自らの足で
自らの足で
藍川秀一
学校へと行く途中、たまに彼女とすれ違う。グラグラと体を横に揺らし、不安定な状態ではあるが足元をしっかりと確かめ、ゆっくりと歩き出す。両足は支柱のような大きなブーツで支えられていた。
彼女は自分自身のことを良く知っているようだった。自分のできないことを知っていて、自身の立ち位置を誰よりも理解しているみたいだ。
常人と呼ばれる人達は彼女をグングンと追い抜きながら歩いていく。ある人は後ろ目にまるで邪魔者を扱うかのように追い越し、そしてある人は同情という形で彼女へと手を差し伸べる。
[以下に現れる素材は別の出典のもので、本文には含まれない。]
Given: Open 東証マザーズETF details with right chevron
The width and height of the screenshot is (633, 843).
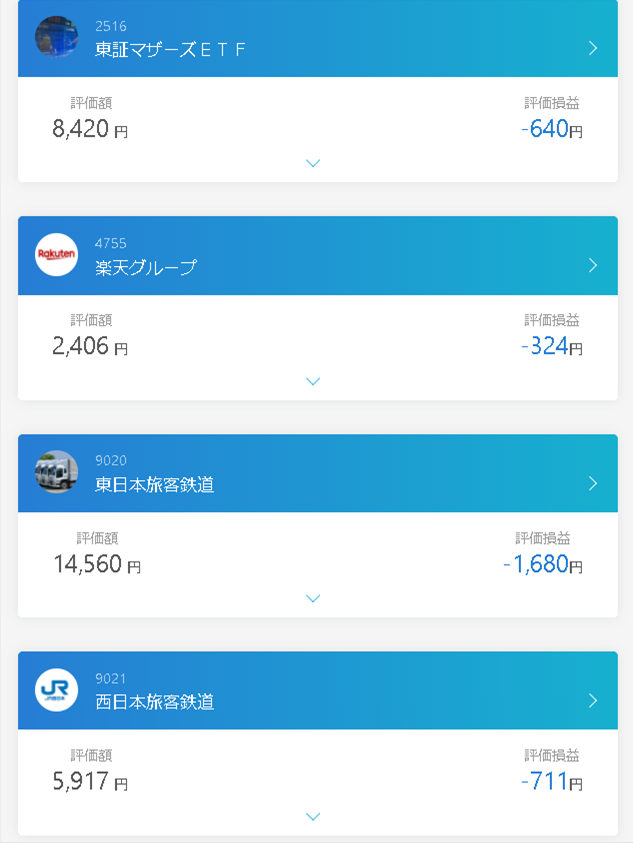Looking at the screenshot, I should (593, 47).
親切心といえば聞こえはいいが、自らの欲求をただ満たそうとしているようにしか見えない。そして、そういった感情を見透かしたように、彼女がその手を取ることはなかった。彼女は周りの人間を良く見ている。そうならざるを得ない環境が彼女を取り巻いていたのかもしれない。僕には彼女の計り知れない苦労をまるで理解することはできない。周りの人間は絶対と言っていいほど、自分とは違う。人種が違うというのは言い過ぎかもしれない。しかし、彼女の立場を考えてみれば言い過ぎではないのかもしれない。
それでも僕は、彼女のことを羨ましく思っている。
彼女は歩く、ということを知っていた。それは僕たち常人が、勘違いをしながら理解していることのように感じる。彼女を見たとき、ただそう感じた。
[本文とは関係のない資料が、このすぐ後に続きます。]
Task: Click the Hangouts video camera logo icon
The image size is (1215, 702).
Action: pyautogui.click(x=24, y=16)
歩くということは、自らの足で、前へと進んで行くということだ。彼女はきっとそれを、理解しながら生きている。
僕はそんな彼女の姿を、美しいと思った。
気がつけば僕は、彼女を見かけると自然と目で追うようになっている。彼女の歩く姿を見ることが、たまらなく好きになっていた。たどたどしく、歩く彼女の姿は危うさのようなものを感じることもある。それでも僕は見続けることだけに止めている。
一度だけ、彼女が転びそうになったとき、たまたまその場所にいた僕が体で支えたことがある。自分の体が大きくて良かったと思ったのは初めてのことだった。
彼女は、謝罪と共にしっかりと自分で立て直し、歩き出す。
転びそうなら、支えてあげたいと思う。けれど、それ以上のことをしようとは思わない。
そしていつか、彼女のように、自らの足でしっかりと歩けるようになりたいと僕は願うのだ。